__Directive__:
Render the items between the line containing "toan (986, 297)" and the line containing "BensonHsu.com (421, 58)", inclusive, as a two-column CSV with the headers item_text and coordinates and one row per item. Put each value in a single quoted field, replacing any line breaks with spaces.

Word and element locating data

------------------------

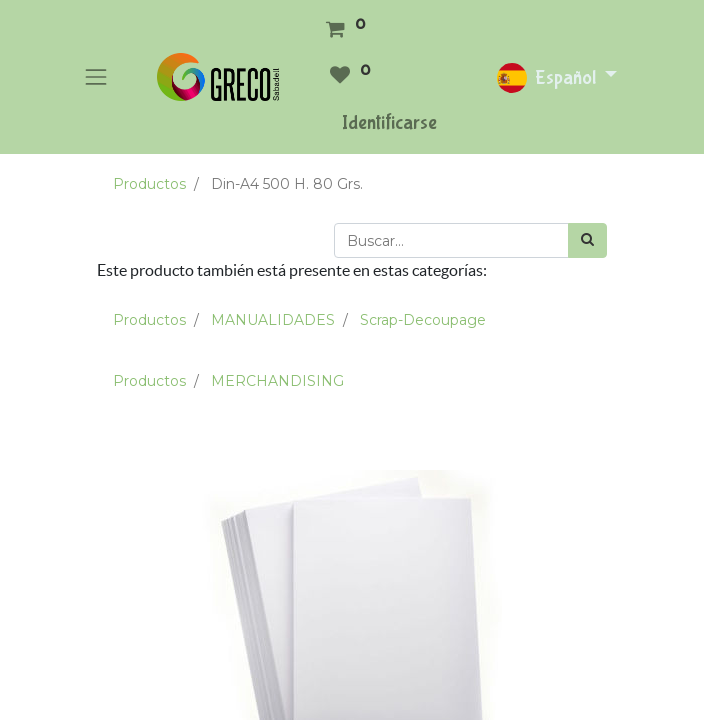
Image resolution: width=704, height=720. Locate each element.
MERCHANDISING (277, 381)
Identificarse (389, 122)
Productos (149, 184)
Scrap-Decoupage (423, 320)
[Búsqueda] (587, 240)
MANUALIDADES (273, 320)
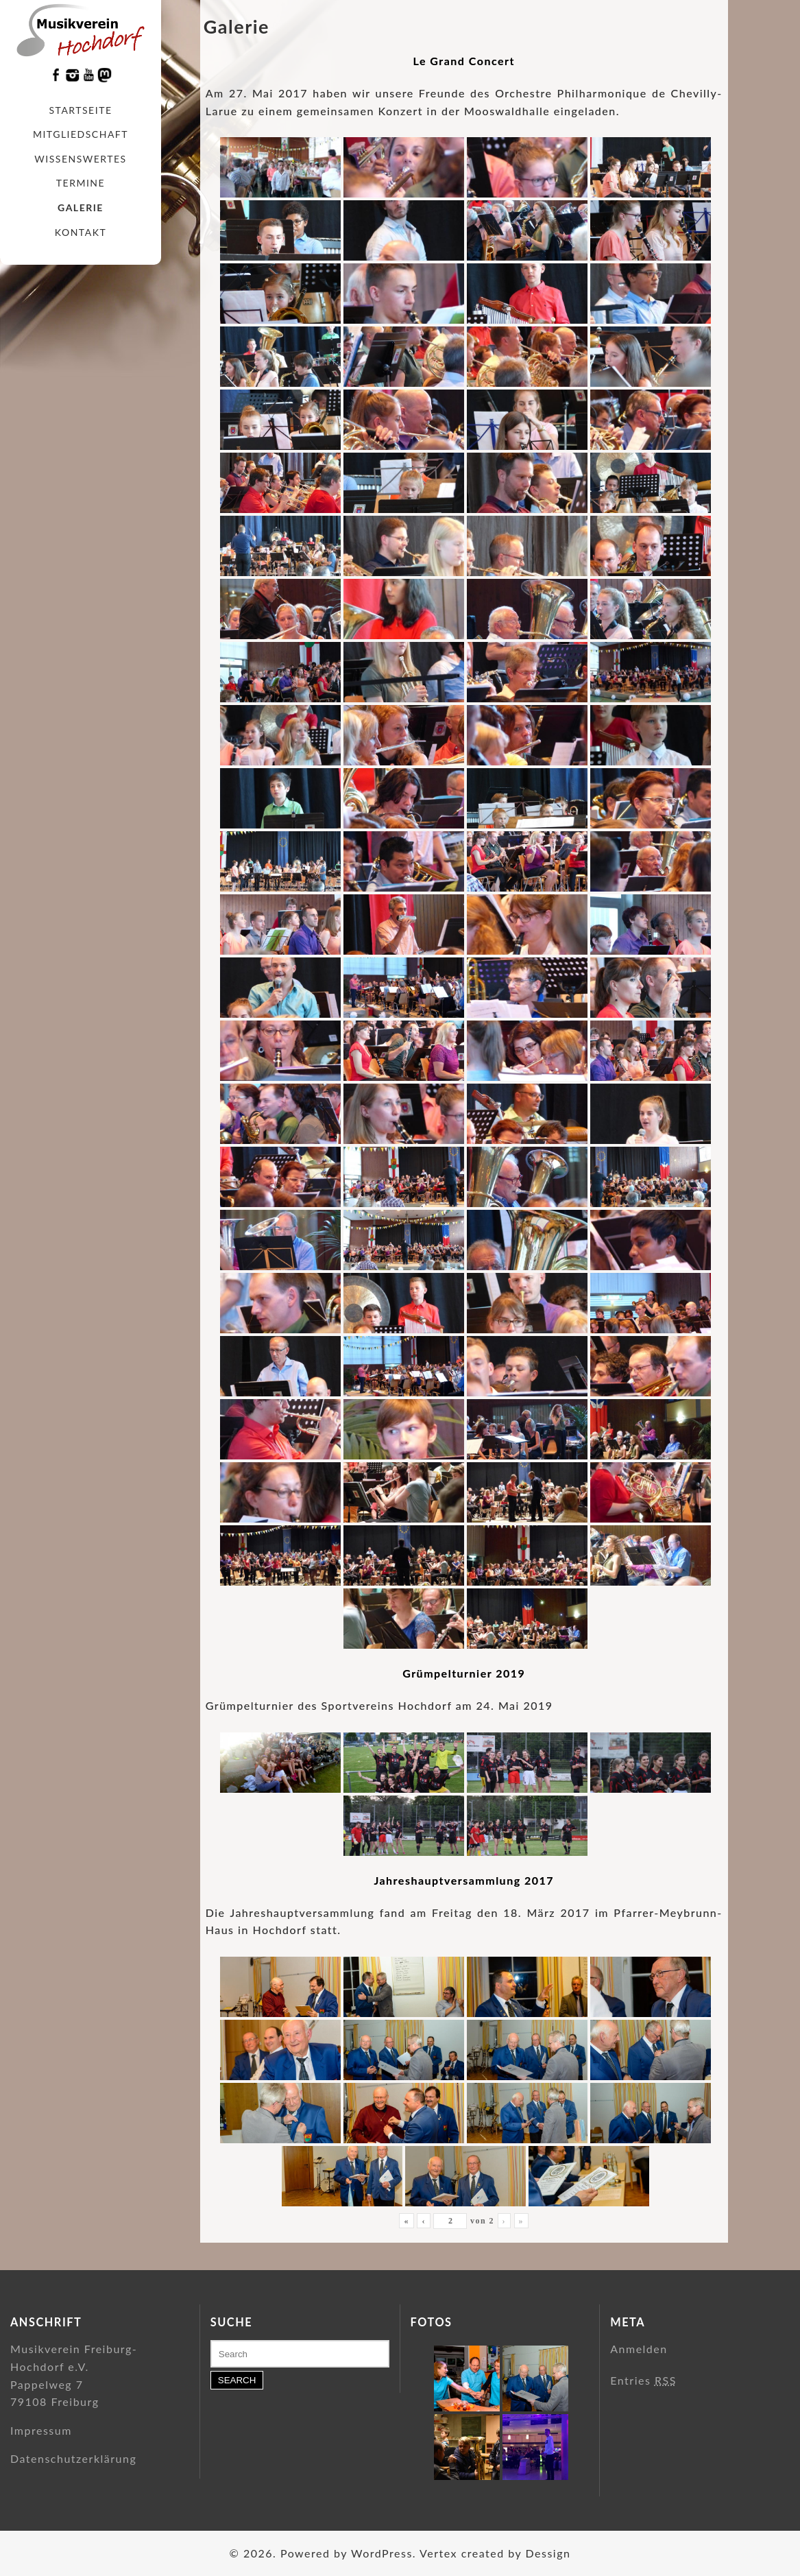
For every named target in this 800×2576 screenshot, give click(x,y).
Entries (643, 2380)
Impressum (41, 2430)
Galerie (81, 207)
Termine (80, 183)
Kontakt (80, 232)
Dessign (547, 2553)
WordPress (382, 2553)
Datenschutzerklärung (73, 2458)
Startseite (80, 110)
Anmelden (638, 2348)
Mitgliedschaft (80, 134)
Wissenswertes (80, 159)
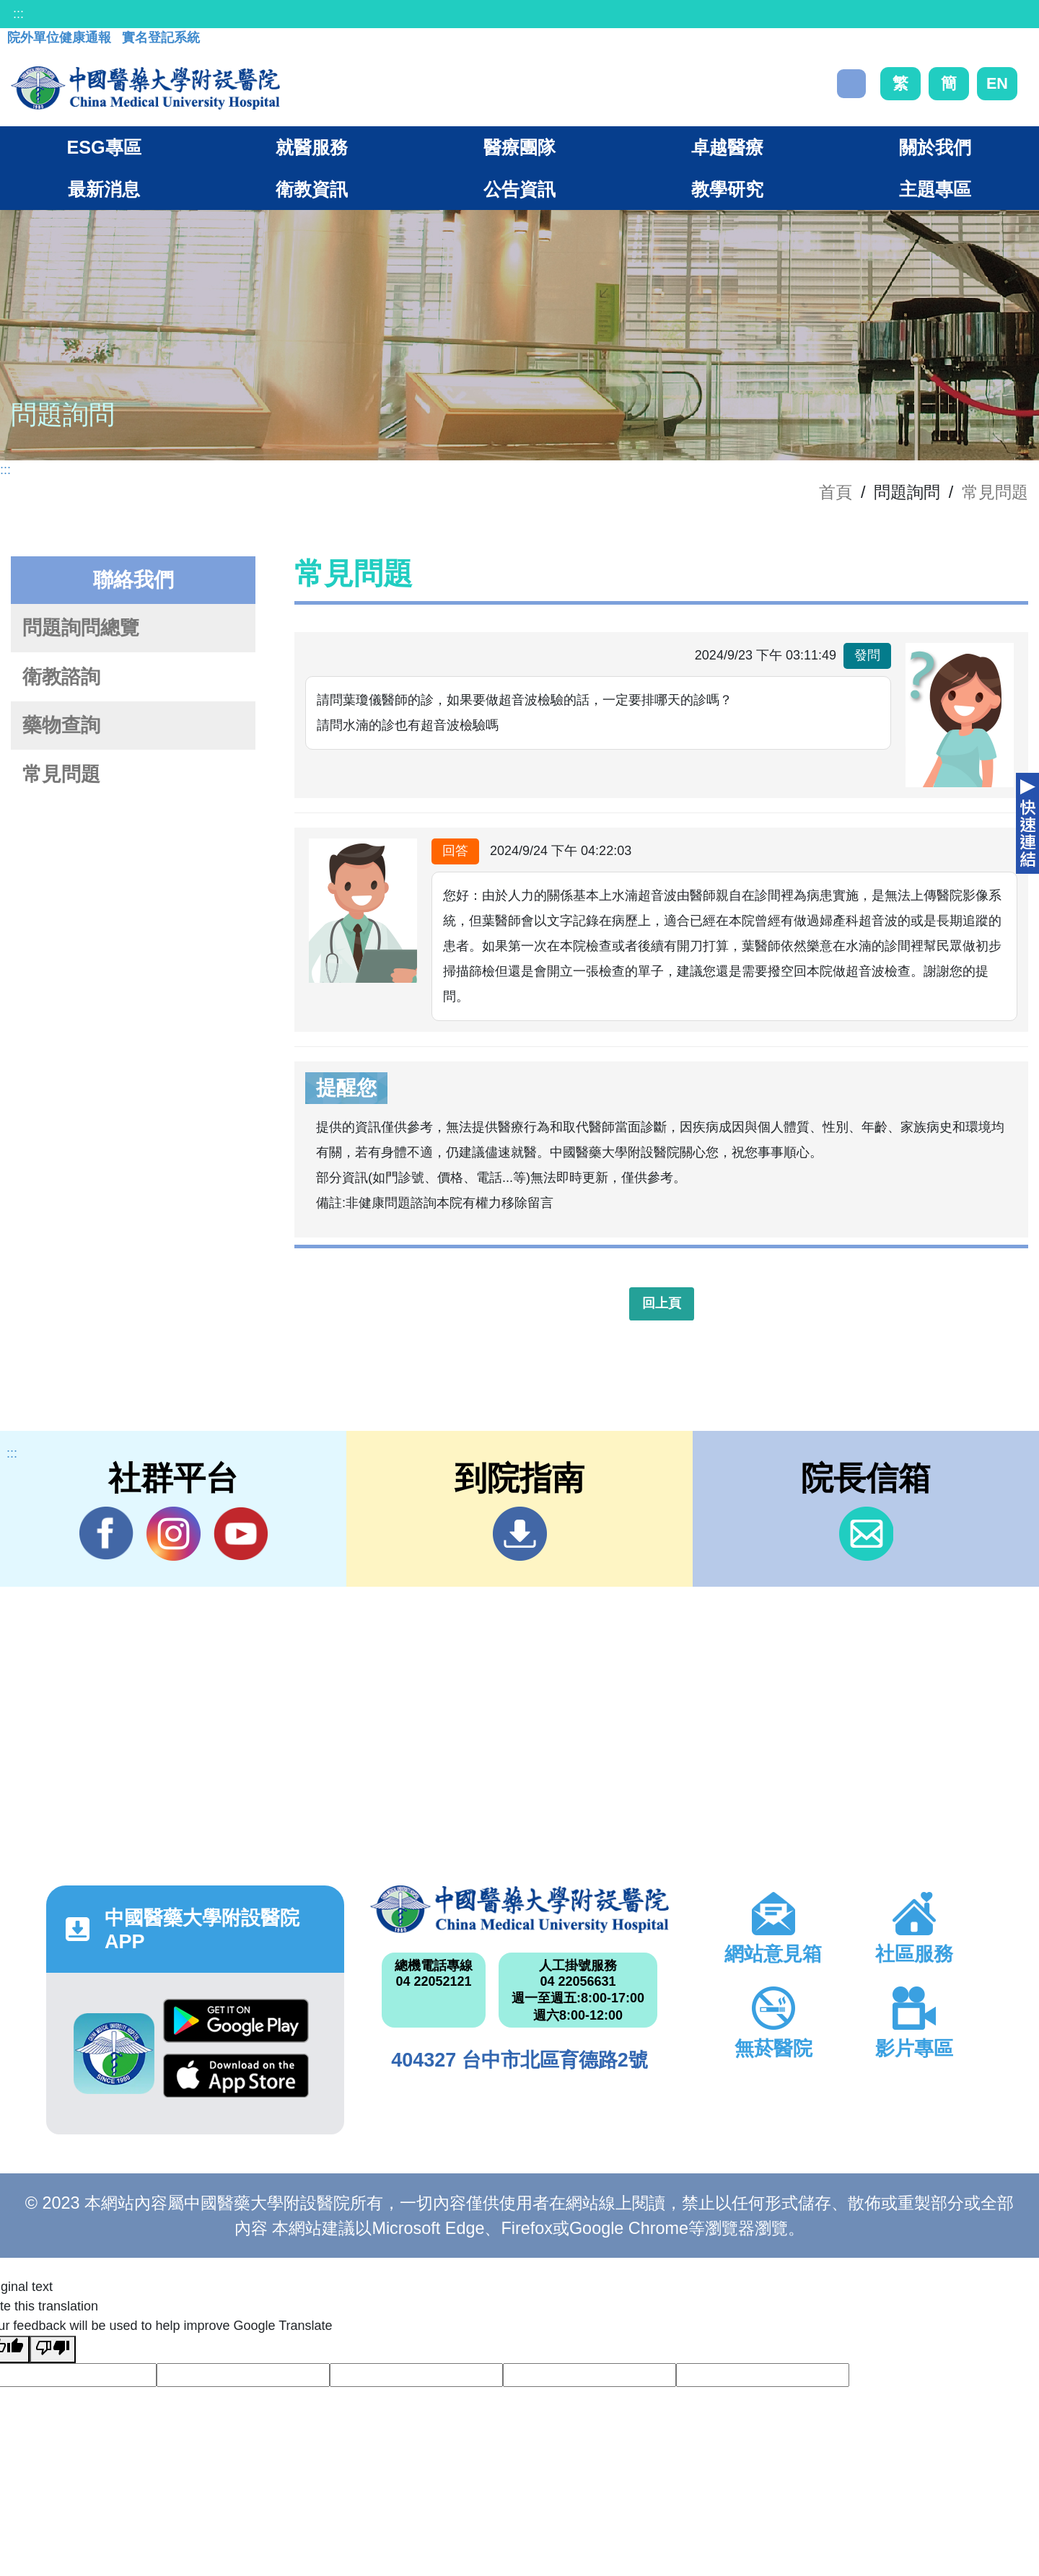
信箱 (866, 1534)
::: (18, 13)
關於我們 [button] (935, 147)
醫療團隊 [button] (519, 147)
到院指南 (520, 1534)
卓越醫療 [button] (727, 147)
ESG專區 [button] (103, 147)
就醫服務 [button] (312, 147)
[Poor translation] (53, 2349)
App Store (236, 2076)
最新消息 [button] (104, 189)
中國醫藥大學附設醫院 (519, 1909)
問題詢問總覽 (80, 628)
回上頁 (661, 1303)
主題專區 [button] (935, 189)
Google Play (236, 2021)
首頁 (835, 492)
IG (173, 1534)
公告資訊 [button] (519, 189)
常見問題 (995, 492)
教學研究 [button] (727, 189)
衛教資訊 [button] (312, 189)
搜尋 (851, 83)
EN (997, 83)
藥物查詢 (61, 725)
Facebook (106, 1533)
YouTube (241, 1533)
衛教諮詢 (61, 677)
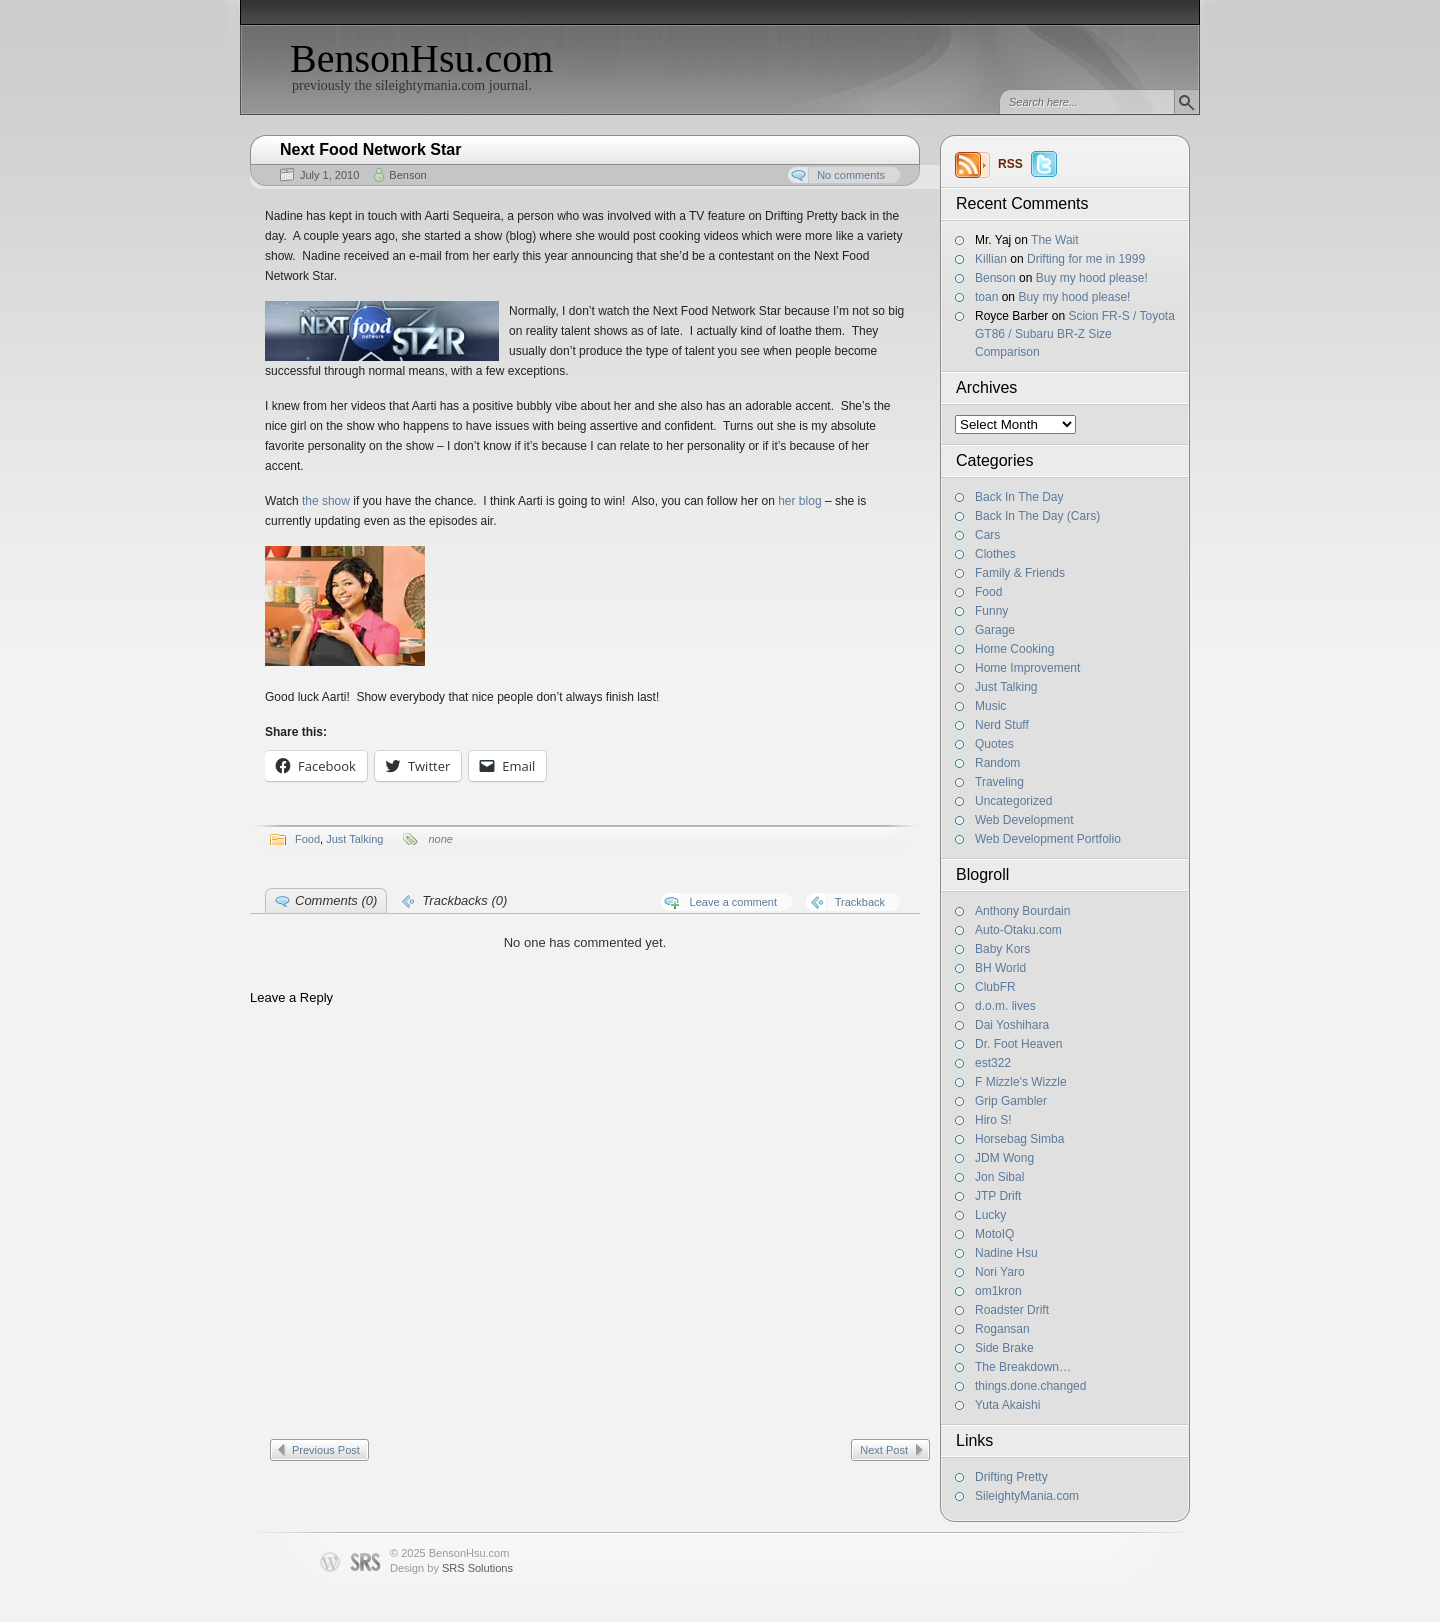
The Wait (1055, 240)
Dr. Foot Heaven (1018, 1044)
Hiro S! (993, 1120)
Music (990, 706)
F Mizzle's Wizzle (1021, 1082)
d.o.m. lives (1005, 1006)
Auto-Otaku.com (1018, 930)
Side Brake (1004, 1348)
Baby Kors (1002, 949)
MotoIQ (994, 1234)
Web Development (1024, 820)
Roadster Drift (1012, 1310)
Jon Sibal (999, 1177)
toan (986, 297)
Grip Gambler (1011, 1101)
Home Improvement (1027, 668)
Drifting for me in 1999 (1086, 259)
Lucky (990, 1215)
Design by (451, 1568)
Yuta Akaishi (1007, 1405)
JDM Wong (1004, 1158)
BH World (1000, 968)
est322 (993, 1063)
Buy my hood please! (1092, 278)
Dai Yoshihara (1012, 1025)
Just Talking (1006, 687)
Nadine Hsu (1006, 1253)
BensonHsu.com (421, 58)
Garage (995, 630)
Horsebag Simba (1019, 1139)
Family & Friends (1020, 573)
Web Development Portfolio (1048, 839)
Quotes (994, 744)
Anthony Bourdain (1022, 911)
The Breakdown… (1023, 1367)
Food (988, 592)
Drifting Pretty (1011, 1477)
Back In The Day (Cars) (1037, 516)
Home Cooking (1014, 649)
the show (326, 501)
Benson (995, 278)
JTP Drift (998, 1196)
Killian (991, 259)
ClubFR (995, 987)
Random (997, 763)
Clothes (995, 554)
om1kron (998, 1291)
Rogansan (1002, 1329)
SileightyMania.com (1027, 1496)
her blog (799, 501)
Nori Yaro (1000, 1272)
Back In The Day (1019, 497)
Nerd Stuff (1002, 725)
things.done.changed (1030, 1386)
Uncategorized (1013, 801)
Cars (987, 535)
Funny (991, 611)
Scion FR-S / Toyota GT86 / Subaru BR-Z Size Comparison (1075, 334)
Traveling (999, 782)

------------------------

__Result of this task__:
item_text,coordinates
"toan","(986, 297)"
"Grip Gambler","(1011, 1101)"
"Home Improvement","(1027, 668)"
"Drifting for me in 1999","(1086, 259)"
"Lucky","(990, 1215)"
"Design by","(451, 1568)"
"Yuta Akaishi","(1007, 1405)"
"JDM Wong","(1004, 1158)"
"BH World","(1000, 968)"
"est322","(993, 1063)"
"Buy my hood please!","(1092, 278)"
"Dai Yoshihara","(1012, 1025)"
"Just Talking","(1006, 687)"
"Nadine Hsu","(1006, 1253)"
"BensonHsu.com","(421, 58)"